● **Exercise brief**
Which lines of the entries below run from the one holding "has width=2212, height=1660." to the one holding "Open the piggy bank savings icon", inclusive? Set down exactly those lines and no others.

● **Exercise materials**

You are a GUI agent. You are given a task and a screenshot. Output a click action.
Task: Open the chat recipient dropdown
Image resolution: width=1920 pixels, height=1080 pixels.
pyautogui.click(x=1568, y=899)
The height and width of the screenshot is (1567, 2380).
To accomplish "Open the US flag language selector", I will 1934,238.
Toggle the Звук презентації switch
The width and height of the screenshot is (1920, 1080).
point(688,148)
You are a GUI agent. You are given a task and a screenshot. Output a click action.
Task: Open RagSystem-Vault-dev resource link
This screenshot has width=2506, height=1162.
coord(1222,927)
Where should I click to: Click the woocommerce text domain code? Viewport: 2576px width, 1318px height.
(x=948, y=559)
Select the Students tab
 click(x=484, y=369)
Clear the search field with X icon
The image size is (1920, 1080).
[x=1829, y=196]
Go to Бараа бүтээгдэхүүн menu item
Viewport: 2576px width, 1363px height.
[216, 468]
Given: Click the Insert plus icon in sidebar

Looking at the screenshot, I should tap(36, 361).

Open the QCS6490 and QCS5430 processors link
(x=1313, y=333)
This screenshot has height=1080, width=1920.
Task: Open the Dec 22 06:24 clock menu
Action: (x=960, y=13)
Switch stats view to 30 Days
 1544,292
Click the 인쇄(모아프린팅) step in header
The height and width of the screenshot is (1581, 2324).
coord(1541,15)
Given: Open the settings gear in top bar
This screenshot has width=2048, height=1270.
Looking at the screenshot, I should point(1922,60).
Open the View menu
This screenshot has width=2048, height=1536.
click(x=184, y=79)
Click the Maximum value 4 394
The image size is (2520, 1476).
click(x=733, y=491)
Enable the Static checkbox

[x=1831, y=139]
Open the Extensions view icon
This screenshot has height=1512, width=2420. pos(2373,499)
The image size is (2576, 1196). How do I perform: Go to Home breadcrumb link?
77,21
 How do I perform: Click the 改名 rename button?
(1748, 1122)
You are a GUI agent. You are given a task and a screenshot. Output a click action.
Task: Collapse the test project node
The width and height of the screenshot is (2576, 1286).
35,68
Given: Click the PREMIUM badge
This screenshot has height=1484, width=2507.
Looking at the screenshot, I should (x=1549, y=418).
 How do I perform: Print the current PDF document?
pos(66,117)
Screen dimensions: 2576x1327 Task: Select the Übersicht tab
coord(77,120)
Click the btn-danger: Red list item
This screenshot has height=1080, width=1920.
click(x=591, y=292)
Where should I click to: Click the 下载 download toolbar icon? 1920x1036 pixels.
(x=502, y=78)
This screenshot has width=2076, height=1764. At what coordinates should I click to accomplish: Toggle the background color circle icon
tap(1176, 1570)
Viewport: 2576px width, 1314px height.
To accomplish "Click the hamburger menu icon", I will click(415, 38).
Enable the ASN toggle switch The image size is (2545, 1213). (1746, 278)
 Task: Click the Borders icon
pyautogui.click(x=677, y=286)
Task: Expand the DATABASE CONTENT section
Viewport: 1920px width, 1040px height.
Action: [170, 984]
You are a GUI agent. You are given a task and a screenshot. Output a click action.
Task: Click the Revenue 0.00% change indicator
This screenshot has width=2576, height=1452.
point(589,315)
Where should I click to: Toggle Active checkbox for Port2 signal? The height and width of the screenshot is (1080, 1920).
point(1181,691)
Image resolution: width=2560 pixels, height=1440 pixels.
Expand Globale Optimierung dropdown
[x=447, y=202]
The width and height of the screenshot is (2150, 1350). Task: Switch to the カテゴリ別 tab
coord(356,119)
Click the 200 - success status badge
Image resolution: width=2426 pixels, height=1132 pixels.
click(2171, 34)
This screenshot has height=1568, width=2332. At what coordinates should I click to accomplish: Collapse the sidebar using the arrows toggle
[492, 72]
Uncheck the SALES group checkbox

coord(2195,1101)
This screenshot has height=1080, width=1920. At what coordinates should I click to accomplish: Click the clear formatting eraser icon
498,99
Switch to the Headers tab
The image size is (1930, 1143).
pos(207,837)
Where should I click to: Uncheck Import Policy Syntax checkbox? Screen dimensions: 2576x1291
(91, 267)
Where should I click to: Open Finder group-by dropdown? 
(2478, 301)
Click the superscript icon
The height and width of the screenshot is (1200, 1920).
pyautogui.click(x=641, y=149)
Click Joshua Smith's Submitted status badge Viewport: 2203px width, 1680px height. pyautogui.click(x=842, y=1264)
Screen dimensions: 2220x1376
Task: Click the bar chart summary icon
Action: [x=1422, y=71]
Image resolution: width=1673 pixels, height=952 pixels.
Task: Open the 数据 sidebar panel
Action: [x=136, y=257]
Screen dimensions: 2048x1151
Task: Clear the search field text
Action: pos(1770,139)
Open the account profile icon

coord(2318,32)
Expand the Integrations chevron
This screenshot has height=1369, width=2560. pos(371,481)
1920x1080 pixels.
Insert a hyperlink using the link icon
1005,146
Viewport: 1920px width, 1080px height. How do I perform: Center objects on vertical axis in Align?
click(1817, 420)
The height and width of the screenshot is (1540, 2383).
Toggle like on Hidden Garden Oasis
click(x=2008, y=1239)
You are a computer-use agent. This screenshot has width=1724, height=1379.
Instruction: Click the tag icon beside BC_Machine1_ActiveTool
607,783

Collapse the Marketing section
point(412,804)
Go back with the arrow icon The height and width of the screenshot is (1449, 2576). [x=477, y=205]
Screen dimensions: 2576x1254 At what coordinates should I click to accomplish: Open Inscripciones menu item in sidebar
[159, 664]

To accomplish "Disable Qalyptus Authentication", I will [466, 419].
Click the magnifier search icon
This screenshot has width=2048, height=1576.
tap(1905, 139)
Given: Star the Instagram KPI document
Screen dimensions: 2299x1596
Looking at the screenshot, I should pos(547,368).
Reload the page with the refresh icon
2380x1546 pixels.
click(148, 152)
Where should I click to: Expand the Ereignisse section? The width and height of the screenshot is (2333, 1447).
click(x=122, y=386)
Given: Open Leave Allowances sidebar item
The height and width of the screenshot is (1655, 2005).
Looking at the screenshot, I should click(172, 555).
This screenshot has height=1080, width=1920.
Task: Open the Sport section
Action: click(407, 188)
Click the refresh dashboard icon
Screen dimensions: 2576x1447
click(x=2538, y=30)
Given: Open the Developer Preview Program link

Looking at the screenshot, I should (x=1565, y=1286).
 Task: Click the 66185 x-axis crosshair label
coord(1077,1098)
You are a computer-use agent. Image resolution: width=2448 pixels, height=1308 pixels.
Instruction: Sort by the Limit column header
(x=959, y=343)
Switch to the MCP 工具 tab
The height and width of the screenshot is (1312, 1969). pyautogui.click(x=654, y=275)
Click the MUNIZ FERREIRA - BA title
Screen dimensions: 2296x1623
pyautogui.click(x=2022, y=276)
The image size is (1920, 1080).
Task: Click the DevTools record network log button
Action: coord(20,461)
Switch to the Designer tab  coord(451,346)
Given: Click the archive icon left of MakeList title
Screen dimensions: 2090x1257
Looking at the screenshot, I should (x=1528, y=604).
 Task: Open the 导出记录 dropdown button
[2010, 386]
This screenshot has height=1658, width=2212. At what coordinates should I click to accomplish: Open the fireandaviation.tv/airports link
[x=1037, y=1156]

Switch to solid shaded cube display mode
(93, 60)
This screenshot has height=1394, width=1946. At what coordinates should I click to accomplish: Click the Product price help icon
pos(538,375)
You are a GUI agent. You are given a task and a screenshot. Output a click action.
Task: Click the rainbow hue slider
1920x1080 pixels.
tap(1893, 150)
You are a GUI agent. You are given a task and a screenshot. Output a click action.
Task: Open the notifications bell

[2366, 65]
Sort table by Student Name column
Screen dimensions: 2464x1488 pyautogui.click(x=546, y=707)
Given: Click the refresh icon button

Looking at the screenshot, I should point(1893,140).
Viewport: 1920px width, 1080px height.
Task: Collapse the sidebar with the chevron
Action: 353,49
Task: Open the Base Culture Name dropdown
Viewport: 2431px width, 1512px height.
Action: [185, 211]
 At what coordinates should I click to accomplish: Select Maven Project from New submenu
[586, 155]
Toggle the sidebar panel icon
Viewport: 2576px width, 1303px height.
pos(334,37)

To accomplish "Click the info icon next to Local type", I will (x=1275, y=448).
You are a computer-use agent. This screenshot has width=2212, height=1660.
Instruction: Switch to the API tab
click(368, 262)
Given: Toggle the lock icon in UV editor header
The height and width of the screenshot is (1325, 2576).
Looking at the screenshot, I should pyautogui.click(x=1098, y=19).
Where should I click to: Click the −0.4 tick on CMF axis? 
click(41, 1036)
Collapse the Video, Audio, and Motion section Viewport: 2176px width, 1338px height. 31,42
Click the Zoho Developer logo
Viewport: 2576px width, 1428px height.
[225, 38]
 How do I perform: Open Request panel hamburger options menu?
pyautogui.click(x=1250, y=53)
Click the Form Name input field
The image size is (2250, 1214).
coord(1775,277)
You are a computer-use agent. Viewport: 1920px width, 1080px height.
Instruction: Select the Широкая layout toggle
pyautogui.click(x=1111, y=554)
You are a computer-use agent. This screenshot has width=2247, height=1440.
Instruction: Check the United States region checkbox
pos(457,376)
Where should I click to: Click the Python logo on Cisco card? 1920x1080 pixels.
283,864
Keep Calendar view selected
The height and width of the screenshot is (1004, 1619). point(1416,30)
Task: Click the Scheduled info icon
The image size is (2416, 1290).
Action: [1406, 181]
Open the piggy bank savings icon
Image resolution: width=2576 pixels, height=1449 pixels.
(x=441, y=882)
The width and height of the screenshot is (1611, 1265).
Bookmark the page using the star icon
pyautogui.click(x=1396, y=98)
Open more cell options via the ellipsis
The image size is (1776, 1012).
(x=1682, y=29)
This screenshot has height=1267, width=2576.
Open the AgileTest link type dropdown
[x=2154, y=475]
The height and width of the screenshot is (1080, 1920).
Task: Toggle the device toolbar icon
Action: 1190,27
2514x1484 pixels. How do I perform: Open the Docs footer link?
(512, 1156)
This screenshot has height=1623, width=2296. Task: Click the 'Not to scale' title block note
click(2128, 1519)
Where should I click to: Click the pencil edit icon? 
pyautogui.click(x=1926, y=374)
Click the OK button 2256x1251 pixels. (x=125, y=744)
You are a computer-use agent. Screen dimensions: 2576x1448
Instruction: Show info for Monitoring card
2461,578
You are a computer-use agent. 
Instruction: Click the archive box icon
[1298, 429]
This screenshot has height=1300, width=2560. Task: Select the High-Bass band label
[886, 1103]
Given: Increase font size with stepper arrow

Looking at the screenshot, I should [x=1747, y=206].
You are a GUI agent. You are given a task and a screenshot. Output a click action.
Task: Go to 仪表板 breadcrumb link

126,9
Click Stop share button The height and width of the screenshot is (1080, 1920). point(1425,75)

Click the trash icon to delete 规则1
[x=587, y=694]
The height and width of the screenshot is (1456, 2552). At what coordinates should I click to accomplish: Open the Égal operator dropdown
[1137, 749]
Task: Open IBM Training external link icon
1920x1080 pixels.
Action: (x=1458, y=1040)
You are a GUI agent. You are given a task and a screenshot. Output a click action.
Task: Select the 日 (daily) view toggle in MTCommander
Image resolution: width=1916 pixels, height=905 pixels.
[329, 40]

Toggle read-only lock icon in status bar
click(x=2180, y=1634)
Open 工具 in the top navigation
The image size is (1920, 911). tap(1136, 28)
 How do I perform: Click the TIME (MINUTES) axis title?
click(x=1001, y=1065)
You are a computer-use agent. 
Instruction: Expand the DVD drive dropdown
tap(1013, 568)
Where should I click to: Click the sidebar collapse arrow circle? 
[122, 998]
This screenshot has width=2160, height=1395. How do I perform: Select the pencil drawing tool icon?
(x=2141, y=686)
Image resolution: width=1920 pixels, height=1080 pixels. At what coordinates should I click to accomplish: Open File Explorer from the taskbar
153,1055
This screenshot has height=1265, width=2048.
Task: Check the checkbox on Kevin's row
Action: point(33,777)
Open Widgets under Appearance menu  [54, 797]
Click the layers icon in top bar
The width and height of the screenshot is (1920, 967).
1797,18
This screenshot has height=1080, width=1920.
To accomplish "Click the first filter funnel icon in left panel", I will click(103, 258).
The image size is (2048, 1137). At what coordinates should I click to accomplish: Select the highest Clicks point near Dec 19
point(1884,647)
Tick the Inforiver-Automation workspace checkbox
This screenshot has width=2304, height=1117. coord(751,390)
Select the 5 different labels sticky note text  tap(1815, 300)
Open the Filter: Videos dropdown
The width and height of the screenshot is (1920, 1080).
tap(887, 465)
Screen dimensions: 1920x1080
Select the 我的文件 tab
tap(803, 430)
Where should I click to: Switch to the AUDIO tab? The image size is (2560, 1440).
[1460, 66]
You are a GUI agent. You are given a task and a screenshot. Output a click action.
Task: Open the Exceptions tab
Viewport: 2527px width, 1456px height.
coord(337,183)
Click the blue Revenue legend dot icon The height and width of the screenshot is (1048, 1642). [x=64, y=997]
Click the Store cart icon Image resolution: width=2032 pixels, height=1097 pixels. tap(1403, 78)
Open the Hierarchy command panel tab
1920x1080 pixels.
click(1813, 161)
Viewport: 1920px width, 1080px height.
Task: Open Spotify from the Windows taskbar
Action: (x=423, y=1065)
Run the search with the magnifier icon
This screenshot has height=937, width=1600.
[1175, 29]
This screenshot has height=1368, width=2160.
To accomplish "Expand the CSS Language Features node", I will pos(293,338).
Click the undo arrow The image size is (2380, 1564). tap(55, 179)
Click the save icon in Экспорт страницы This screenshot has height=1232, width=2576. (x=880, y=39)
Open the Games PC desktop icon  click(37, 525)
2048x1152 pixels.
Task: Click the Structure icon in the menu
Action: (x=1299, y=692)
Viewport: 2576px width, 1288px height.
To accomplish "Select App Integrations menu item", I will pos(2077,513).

● **Task solution**
You are a computer-use agent. This screenshot has width=2212, height=1660.
Instruction: Switch to the API tab
click(368, 262)
Given: Toggle the lock icon in UV editor header
The height and width of the screenshot is (1325, 2576).
Looking at the screenshot, I should pyautogui.click(x=1098, y=19).
Where should I click to: Click the −0.4 tick on CMF axis? 
click(41, 1036)
Collapse the Video, Audio, and Motion section Viewport: 2176px width, 1338px height. 31,42
Click the Zoho Developer logo
Viewport: 2576px width, 1428px height.
[225, 38]
 How do I perform: Open Request panel hamburger options menu?
pyautogui.click(x=1250, y=53)
Click the Form Name input field
The image size is (2250, 1214).
coord(1775,277)
You are a computer-use agent. Viewport: 1920px width, 1080px height.
Instruction: Select the Широкая layout toggle
pyautogui.click(x=1111, y=554)
You are a computer-use agent. This screenshot has width=2247, height=1440.
Instruction: Check the United States region checkbox
pos(457,376)
Where should I click to: Click the Python logo on Cisco card? 1920x1080 pixels.
283,864
Keep Calendar view selected
The height and width of the screenshot is (1004, 1619). point(1416,30)
Task: Click the Scheduled info icon
The image size is (2416, 1290).
Action: [1406, 181]
Open the piggy bank savings icon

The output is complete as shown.